Foto: thomas rottenberg

Viele Händler würden da die Hände ringen: Darf sich ein Kunde derart bevormundet fühlen? Aber Hans Blutsch erzählt diese Geschichte gerne und stolz. Am liebsten, wenn jemand, der gerade zum ersten Mal in den unauffälligen, im ersten Stock eines stinknormalen Mariahilfer Altbaus versteckten Laden gefunden hat, von ihm sanft genötigt wird, auch noch mit dem vierten oder fünften Paar Laufschuhen durch die zum Geschäft umgebaute Wohnung Probe zu laufen. Bis Hans Blutsch sich entschieden hat.

Für Hans Blutschs Kunden ist das Wort des gebürtigen Amstettners Gesetz. Stammkunden wagen es mitunter, zu sagen, welcher Schuh sich "subjektiv" besser anfühlt. Hans Blutsch hört dann zwar aufmerksam zu, doch am Ende fällt trotzdem er die Entscheidung. Sie wird akzeptiert: Statt von Kunden kann man getrost von Jüngern sprechen.

Foto: thomas rottenberg

Ich bin – ich gebe es offen zu – einer von ihnen. Seit Jahren. Schuhe, die Blutsch verschreibt, kaufe ich. Er hat sich (bei mir, es wird sicher auch andere Erfahrungen geben) noch nie geirrt.

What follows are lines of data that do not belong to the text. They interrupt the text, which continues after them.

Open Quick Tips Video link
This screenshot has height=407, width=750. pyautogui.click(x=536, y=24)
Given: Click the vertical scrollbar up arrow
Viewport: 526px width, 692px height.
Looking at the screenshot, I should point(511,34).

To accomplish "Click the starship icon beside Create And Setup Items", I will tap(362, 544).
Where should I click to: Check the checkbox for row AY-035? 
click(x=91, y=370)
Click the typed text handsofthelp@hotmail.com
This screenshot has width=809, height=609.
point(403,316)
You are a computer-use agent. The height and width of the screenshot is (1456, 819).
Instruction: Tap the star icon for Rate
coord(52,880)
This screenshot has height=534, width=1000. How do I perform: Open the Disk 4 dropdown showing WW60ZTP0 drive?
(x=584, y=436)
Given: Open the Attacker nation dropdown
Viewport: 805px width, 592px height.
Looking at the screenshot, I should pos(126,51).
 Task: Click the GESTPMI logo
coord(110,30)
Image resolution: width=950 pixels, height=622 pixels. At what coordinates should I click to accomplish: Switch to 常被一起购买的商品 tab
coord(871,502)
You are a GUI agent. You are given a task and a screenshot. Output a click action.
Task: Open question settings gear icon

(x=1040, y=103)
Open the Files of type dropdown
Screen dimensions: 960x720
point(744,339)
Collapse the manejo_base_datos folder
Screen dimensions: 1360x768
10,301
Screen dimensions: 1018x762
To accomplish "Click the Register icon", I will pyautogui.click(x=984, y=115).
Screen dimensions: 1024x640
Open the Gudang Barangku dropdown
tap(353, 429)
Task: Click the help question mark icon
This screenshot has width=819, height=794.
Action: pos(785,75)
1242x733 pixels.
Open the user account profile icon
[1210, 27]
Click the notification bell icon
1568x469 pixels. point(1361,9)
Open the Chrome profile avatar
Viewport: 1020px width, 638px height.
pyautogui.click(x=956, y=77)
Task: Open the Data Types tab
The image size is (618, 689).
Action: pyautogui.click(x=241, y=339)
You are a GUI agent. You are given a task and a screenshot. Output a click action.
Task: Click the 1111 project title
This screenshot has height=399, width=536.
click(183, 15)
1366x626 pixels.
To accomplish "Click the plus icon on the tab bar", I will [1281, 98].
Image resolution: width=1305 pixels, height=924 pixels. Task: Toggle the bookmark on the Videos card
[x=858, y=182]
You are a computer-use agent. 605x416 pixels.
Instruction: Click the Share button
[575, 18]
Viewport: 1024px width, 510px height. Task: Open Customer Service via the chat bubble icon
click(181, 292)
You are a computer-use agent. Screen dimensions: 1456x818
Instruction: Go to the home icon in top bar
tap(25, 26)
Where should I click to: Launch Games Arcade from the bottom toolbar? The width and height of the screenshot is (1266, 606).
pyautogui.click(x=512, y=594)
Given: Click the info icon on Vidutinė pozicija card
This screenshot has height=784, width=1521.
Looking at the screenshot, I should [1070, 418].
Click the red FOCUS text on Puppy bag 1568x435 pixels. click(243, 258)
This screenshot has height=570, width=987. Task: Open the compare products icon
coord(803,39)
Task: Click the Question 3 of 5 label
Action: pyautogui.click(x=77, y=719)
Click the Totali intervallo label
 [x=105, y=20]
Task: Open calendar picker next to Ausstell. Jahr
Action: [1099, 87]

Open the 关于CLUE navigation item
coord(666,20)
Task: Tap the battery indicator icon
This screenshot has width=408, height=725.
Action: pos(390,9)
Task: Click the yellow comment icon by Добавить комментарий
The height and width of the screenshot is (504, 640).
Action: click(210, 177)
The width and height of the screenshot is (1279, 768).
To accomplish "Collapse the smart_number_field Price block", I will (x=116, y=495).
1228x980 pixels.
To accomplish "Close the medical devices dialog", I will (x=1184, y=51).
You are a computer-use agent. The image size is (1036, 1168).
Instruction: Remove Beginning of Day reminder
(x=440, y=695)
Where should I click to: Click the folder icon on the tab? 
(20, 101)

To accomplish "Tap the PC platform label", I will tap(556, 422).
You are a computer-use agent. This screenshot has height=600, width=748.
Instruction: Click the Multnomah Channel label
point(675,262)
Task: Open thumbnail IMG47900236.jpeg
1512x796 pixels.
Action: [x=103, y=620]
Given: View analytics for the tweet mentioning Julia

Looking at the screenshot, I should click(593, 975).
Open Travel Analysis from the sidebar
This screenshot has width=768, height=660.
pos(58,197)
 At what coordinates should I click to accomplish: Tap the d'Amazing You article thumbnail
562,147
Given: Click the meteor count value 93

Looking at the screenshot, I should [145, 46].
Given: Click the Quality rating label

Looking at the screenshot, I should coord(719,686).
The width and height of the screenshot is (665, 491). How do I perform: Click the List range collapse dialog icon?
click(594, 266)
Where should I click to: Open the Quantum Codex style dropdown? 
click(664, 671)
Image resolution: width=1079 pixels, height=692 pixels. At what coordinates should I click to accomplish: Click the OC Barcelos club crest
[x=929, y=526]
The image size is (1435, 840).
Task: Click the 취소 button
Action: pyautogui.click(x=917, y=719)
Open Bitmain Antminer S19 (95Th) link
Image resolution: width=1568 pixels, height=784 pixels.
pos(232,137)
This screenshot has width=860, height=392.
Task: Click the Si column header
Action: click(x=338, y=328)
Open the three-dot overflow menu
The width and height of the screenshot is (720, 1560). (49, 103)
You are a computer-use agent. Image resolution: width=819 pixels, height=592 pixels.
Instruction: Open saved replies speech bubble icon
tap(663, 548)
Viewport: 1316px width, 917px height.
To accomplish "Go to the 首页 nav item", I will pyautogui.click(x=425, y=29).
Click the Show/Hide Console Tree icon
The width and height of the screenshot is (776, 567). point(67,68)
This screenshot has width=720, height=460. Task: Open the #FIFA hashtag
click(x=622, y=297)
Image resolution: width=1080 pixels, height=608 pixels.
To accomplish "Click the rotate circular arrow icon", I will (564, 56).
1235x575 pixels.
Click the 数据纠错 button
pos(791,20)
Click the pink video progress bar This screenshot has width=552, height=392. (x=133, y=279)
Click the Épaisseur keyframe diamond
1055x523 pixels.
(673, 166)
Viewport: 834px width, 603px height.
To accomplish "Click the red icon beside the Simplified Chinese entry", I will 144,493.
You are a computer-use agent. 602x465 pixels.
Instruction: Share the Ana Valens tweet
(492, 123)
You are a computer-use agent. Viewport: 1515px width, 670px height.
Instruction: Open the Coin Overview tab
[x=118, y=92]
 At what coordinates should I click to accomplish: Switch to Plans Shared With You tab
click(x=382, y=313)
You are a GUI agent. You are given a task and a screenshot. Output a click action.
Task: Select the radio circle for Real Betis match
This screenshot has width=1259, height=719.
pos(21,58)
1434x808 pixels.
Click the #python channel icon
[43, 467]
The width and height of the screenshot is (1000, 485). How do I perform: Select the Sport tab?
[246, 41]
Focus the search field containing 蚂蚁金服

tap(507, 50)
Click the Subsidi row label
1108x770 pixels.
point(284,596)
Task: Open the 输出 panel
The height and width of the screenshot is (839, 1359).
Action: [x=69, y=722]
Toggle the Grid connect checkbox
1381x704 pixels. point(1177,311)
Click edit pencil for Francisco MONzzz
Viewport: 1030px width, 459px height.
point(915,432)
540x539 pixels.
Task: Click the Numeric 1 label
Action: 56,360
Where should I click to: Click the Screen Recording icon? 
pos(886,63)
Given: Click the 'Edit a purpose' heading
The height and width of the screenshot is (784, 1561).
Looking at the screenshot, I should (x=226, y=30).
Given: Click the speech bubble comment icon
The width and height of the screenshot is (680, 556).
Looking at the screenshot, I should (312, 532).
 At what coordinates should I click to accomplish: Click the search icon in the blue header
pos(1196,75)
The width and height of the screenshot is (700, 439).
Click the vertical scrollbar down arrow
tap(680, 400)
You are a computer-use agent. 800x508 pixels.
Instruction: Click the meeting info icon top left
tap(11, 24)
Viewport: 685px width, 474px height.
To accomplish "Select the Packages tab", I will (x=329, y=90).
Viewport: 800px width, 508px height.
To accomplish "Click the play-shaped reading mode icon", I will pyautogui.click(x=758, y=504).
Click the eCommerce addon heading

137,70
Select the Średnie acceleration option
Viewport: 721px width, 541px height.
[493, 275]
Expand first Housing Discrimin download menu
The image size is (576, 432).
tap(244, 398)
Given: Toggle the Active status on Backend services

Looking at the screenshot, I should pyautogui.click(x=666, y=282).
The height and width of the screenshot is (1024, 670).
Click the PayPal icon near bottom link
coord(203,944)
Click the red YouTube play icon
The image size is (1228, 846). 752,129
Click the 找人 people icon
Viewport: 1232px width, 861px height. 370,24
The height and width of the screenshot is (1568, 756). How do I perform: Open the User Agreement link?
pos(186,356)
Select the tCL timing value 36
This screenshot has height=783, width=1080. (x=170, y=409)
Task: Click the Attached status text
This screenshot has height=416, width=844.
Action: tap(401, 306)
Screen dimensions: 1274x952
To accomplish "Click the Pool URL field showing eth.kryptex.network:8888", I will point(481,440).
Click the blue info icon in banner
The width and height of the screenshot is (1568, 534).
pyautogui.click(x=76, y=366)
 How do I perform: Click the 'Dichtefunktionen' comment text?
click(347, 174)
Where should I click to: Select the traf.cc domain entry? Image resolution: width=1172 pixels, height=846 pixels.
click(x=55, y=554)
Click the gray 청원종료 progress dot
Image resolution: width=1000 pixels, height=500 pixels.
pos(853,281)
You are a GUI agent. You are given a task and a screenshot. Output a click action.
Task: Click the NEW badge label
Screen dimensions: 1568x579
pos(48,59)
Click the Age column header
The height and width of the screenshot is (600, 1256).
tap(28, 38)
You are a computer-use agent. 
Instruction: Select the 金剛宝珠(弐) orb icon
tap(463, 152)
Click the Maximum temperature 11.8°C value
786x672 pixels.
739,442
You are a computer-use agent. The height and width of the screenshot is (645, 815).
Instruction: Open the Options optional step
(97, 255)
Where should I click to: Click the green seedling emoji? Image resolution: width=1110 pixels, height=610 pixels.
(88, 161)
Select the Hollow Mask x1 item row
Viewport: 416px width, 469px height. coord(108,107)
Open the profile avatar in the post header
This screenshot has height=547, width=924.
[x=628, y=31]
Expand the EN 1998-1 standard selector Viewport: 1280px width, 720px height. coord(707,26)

Auch wenn Hersteller mir Schuhe zu – ähem – "Testzwecken" (Frage: Wer nimmt einen "zu Testzwecken" journalistisch durchgeschwitzten und verdreckten Sportschuh zurück? Und: Was tut man dann damit? ) schicken, trage ich sie spätestens nach dem zweiten Lauf zu Hans Blutsch. Und lasse ihn entscheiden. Habe ich das Gefühl, ein Schuh ist "durch"? Auf zum Blutsch.

"Ja, dieser Schuh ist schon älter, aber noch gut. Und er passt auch zum Fuß. So wie Sie derzeit laufen, hält der wohl noch eine Saison", sagte der Vollbärtige vorige Woche. Ich war mit einer Freundin, die nach etlichen Sofa-Jahren wieder auf die Laufstrecke wollte, zu ihm gekommen. Die Frau hatte mir vorher den Vogel gezeigt: "Welcher Händler würde so was tun – und auf ein sicheres Geschäft verzichten?"

Der Unterschied

Genau das ist der Unterschied zwischen der Kategorie Blutsch (es gibt sicher tausend Andere, die auch so arbeiten – ich kenne sie nur nicht. Mein Fehler) und den bei jeder Frage überfordert-genervten Mac-Jobbern in Sportketten oder gar einem Online-Shop: Natürlich lebt auch der Mann im ersten Stock in Mariahilf davon, zu verkaufen.

Aber er weiß, dass die Kunden, die sich gut beraten fühlen, gerne wieder kommen. Und dass sie akzeptieren, dass gutes Service eine Leistung ist, die Wert hat. Also auch honoriert und bezahlt werden darf und muss: Ich frage auch im Haubenlokal nicht nach den Preisen – oder vergleiche sie mit denen des Beisls gegenüber. Obwohl Schnitzel doch Schnitzel ist. Aber frisch bekehrte "Blutschianer" sagten mir öfter als einmal, dass Schuhe im Kettenshop in der Regel gleichviel kosten. Trotz Nullservice und größeren Mengen.

Foto: thomas rottenberg

Wieso ich mich just jetzt erinnere, dass die Nicht-Läuferin Knecht einst eine Hymne über den Schuhverkäufer aus Mariahilf anstimmte? Nun, langsam wird es Zeit für die leicht wasserbeständigeren Laufschuhe. Und obwohl die schweren, klobig und langsamen – aber eben fast wasserdichten Böck, die mir da in die Hände fielen, (noch) Pause haben, fiel mir da die Knecht-Blutsch-Geschichte ein.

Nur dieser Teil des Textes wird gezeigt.